--- begin Document text ---
Weights matter: Improving the predictive validity of risk assessments for criminal offenders: Journal of Offender Rehabilitation: Vol 58 , No 2

Abstract

This article explored whether the use of optimal weights can improve the predictive validity of risk assessments for criminal offenders, an issue the literature has long been divided on. By analyzing the unweighted instrument Level of Service Inventory – Revised (LSI-R), the study provided evidence in favor of optimal weights, showing that a weighted instrument clearly outperforms an unweighted one in predicting recidivism. The magnitude of the difference in performance would not be expected by some of the literature. The study also showed that objective and easily measurable items of such instruments were associated with larger weights than subjective items.

Keywords:

Acknowledgments

I would like to thank my advisors Donald Wittman and Carlos Dobkin for their invaluable help. I am also grateful to Elizabeth Drake of the Washington State Institute for Public Policy for providing me with the data sets used in this article. I benefited from comments and suggestions from Jean Paul Rabanal, Julian Caballero, and two anonymous referees. I thank them all wholeheartedly.
--- end Document text ---
▶ **Written task 1**:
Reproduce the article page on weighting risk assessments for criminal offenders word for word, from its title through the acknowledgments.
--- begin Task input ---
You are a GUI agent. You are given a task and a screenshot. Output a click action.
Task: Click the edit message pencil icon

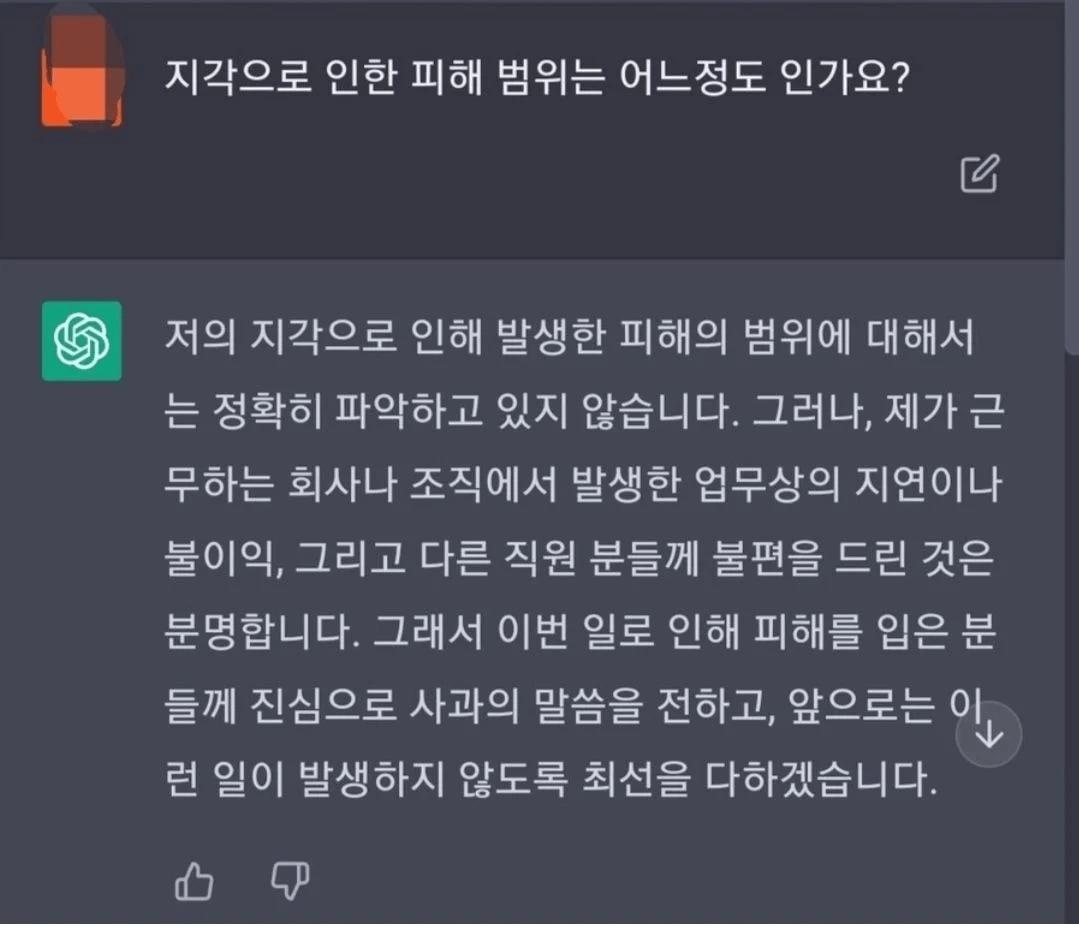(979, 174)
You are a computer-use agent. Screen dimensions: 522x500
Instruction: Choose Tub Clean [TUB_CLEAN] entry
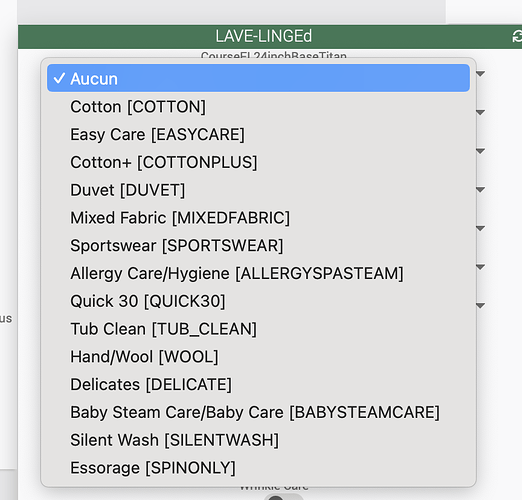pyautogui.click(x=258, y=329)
--- end Task input ---
--- begin Task input ---
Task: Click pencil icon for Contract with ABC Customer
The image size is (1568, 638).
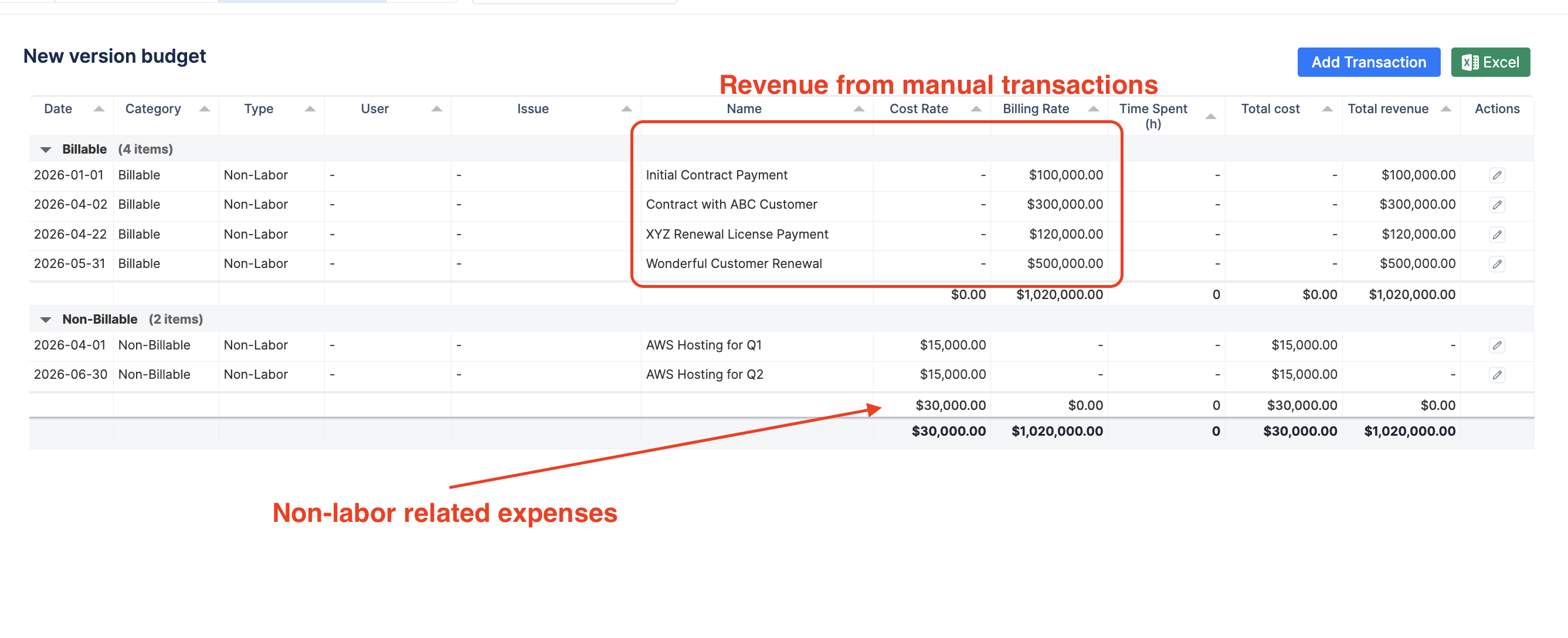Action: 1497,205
--- end Task input ---
▶ **Written task 2**:
In the records, start at the line containing "You are a computer-use" and end after the line containing "pyautogui.click(x=258, y=329)". Write those lines out again, requests included, with 55 added to each number in the answer coordinates, and leave out the pictures.

▶ **Exercise response 1**:
Weights matter: Improving the predictive validity of risk assessments for criminal offenders: Journal of Offender Rehabilitation: Vol 58 , No 2

Abstract

This article explored whether the use of optimal weights can improve the predictive validity of risk assessments for criminal offenders, an issue the literature has long been divided on. By analyzing the unweighted instrument Level of Service Inventory – Revised (LSI-R), the study provided evidence in favor of optimal weights, showing that a weighted instrument clearly outperforms an unweighted one in predicting recidivism. The magnitude of the difference in performance would not be expected by some of the literature. The study also showed that objective and easily measurable items of such instruments were associated with larger weights than subjective items.

Keywords:

Acknowledgments

I would like to thank my advisors Donald Wittman and Carlos Dobkin for their invaluable help. I am also grateful to Elizabeth Drake of the Washington State Institute for Public Policy for providing me with the data sets used in this article. I benefited from comments and suggestions from Jean Paul Rabanal, Julian Caballero, and two anonymous referees. I thank them all wholeheartedly.

▶ **Exercise response 2**:
You are a computer-use agent. Screen dimensions: 522x500
Instruction: Choose Tub Clean [TUB_CLEAN] entry
pyautogui.click(x=313, y=384)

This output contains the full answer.